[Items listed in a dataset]
·····

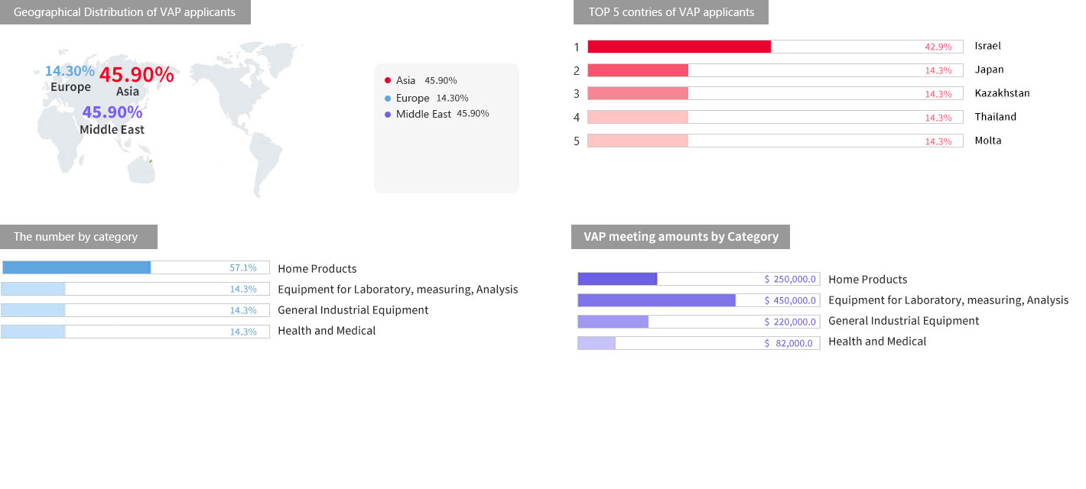Image resolution: width=1086 pixels, height=489 pixels.
Task: Click General Industrial Equipment under number by category
Action: (x=353, y=310)
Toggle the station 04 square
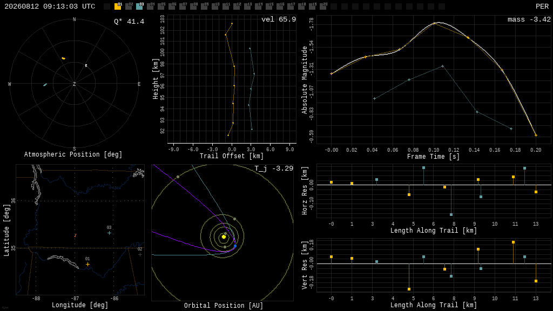 [150, 6]
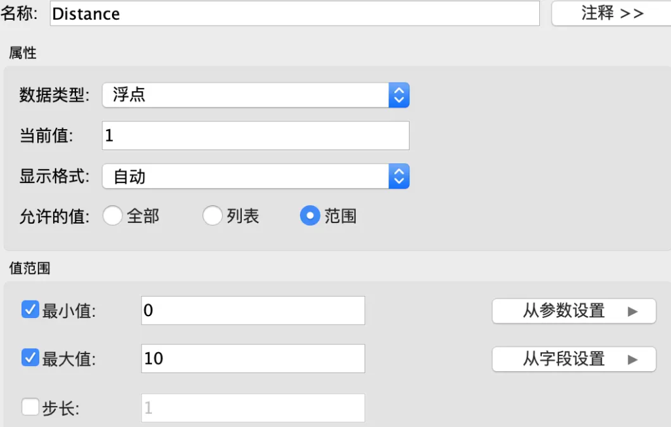Uncheck the 最小值 checkbox
The height and width of the screenshot is (427, 671).
[30, 310]
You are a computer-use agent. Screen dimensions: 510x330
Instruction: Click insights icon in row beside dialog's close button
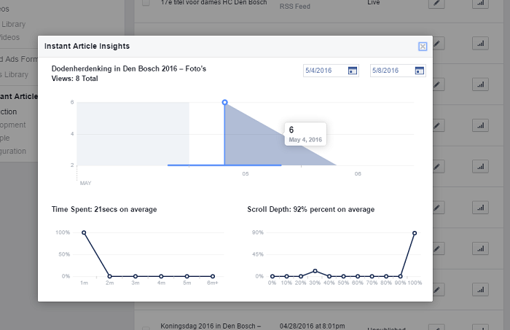[x=479, y=44]
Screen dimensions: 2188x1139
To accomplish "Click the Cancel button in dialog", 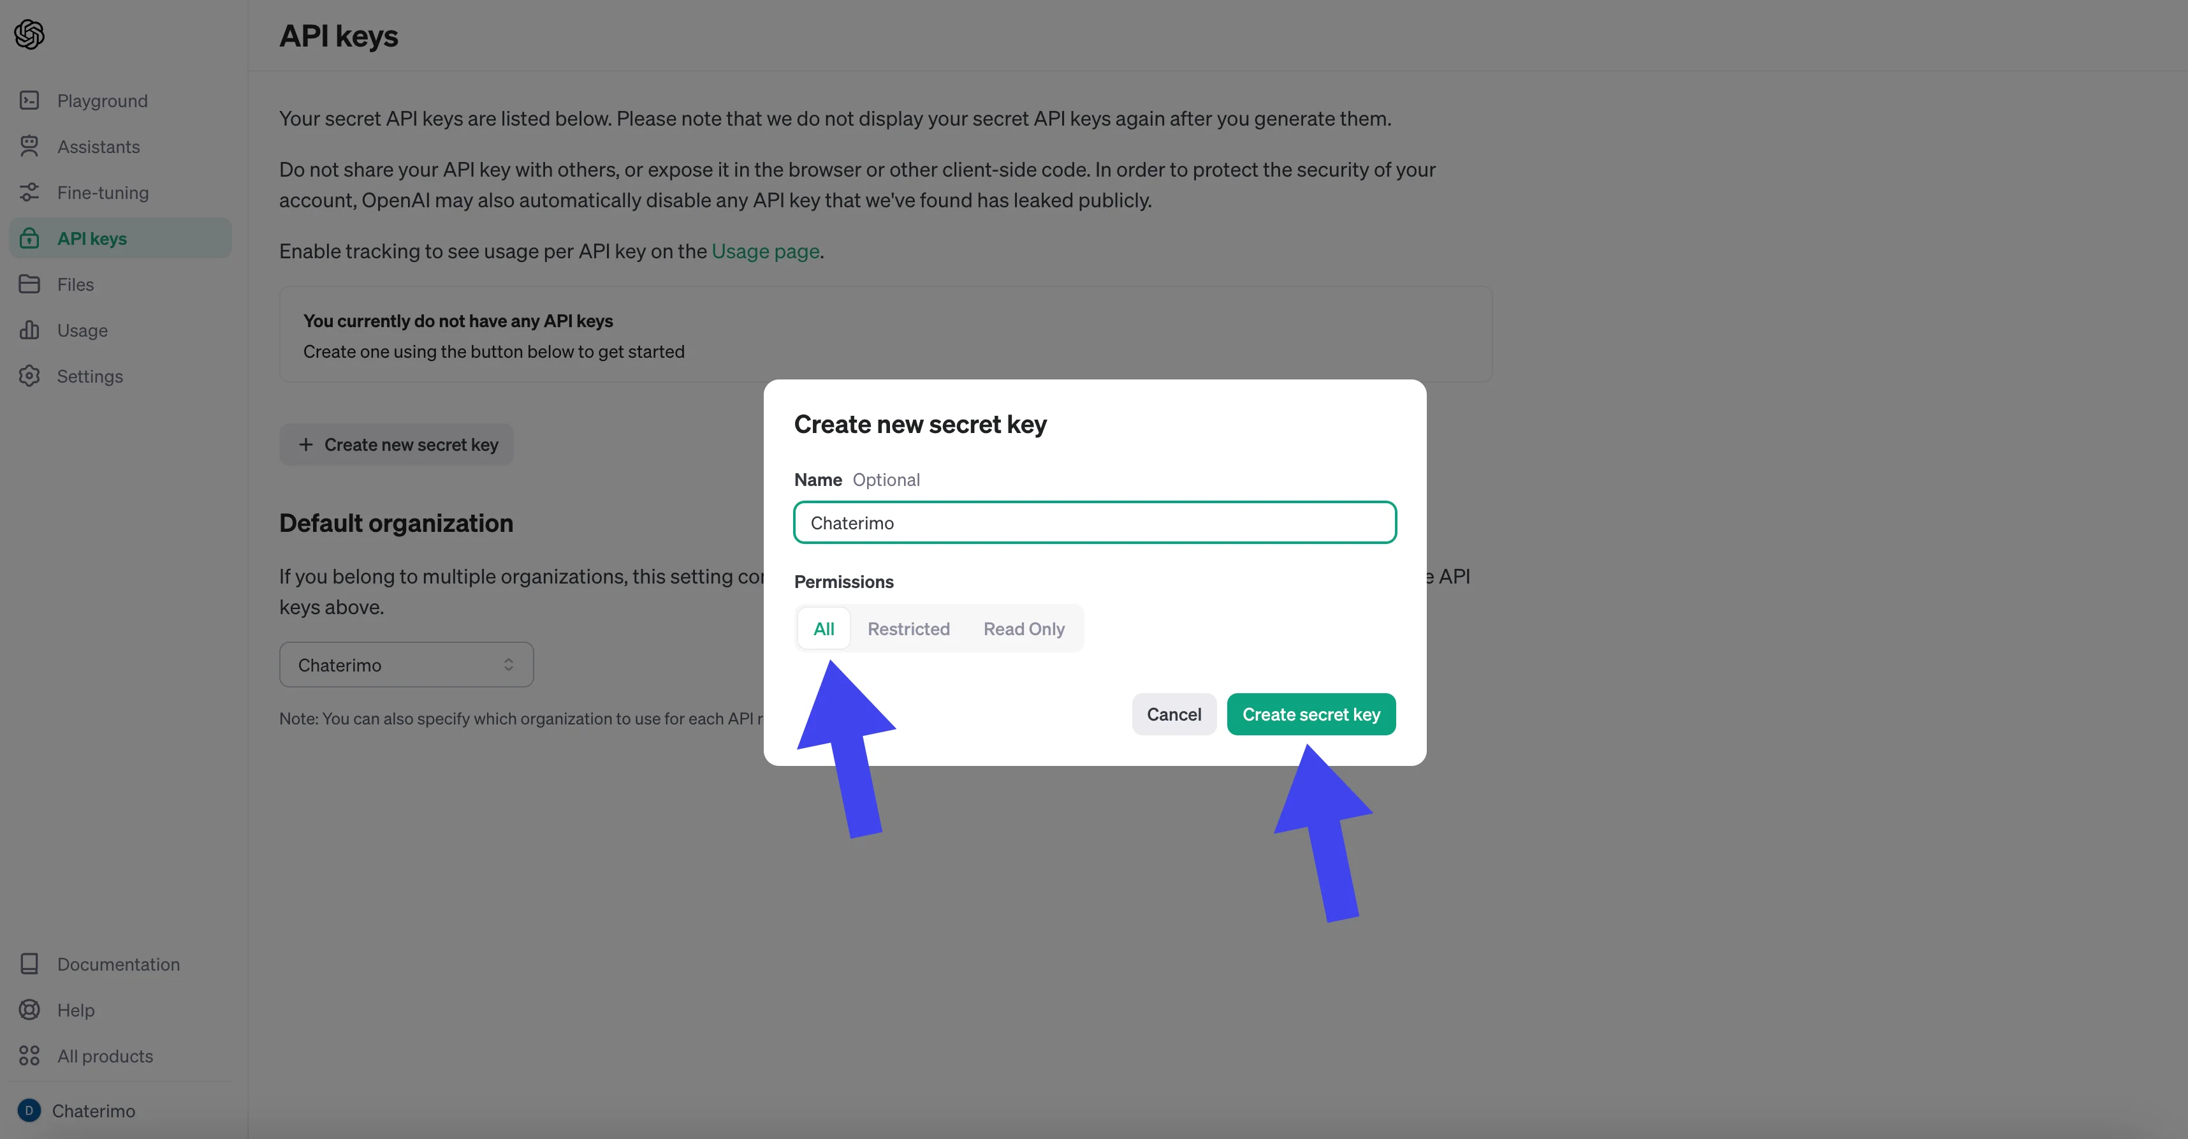I will pyautogui.click(x=1174, y=713).
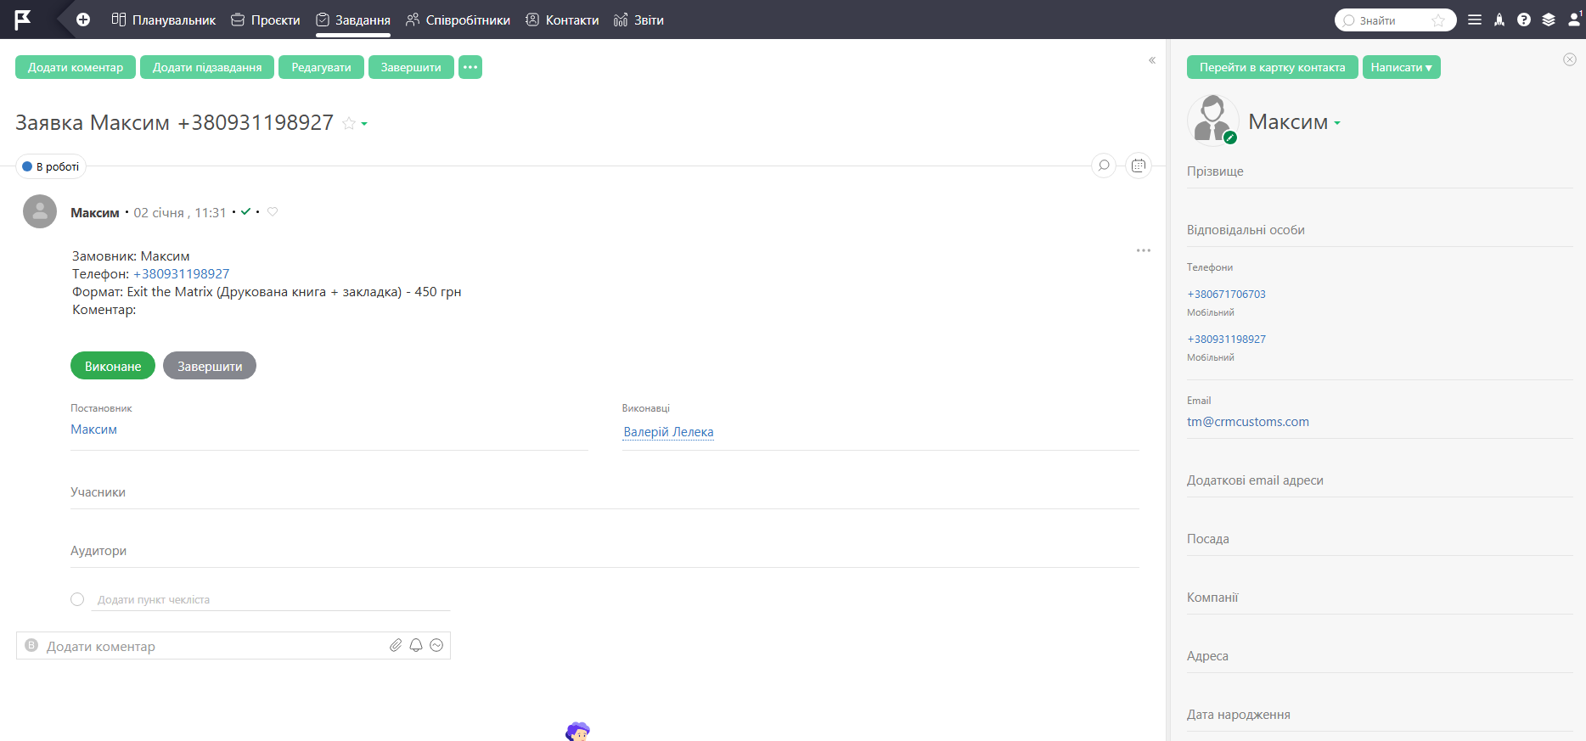Click the help question mark icon
1586x741 pixels.
[1524, 20]
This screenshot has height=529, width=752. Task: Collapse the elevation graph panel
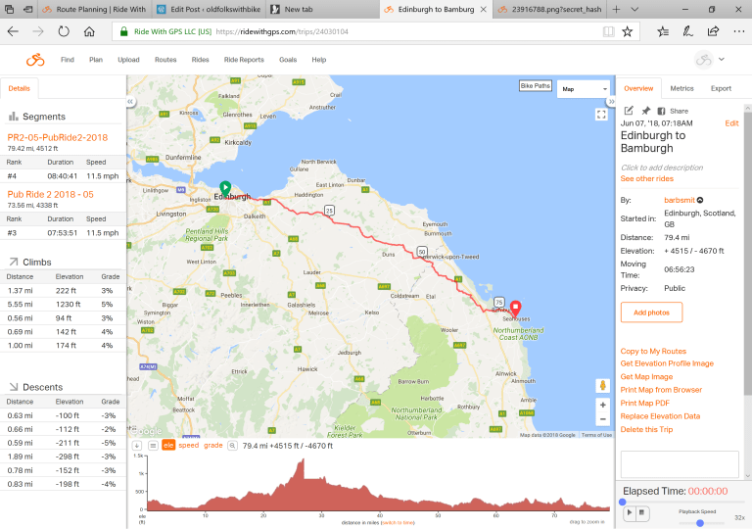click(137, 445)
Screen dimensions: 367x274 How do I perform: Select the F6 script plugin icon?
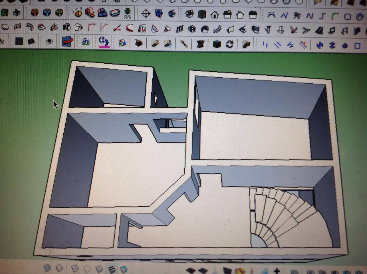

·····

■ **TASK DESCRIPTION**: Locate and copy each line in the data above that includes the word "dimensions".

■ **ANSWER SECTION**:
You are a computer-use agent. Screen dimensions: 510x330
Screen dimensions: 2188x1139
Screen dimensions: 367x274 How do I perform: Select the F6 script plugin icon?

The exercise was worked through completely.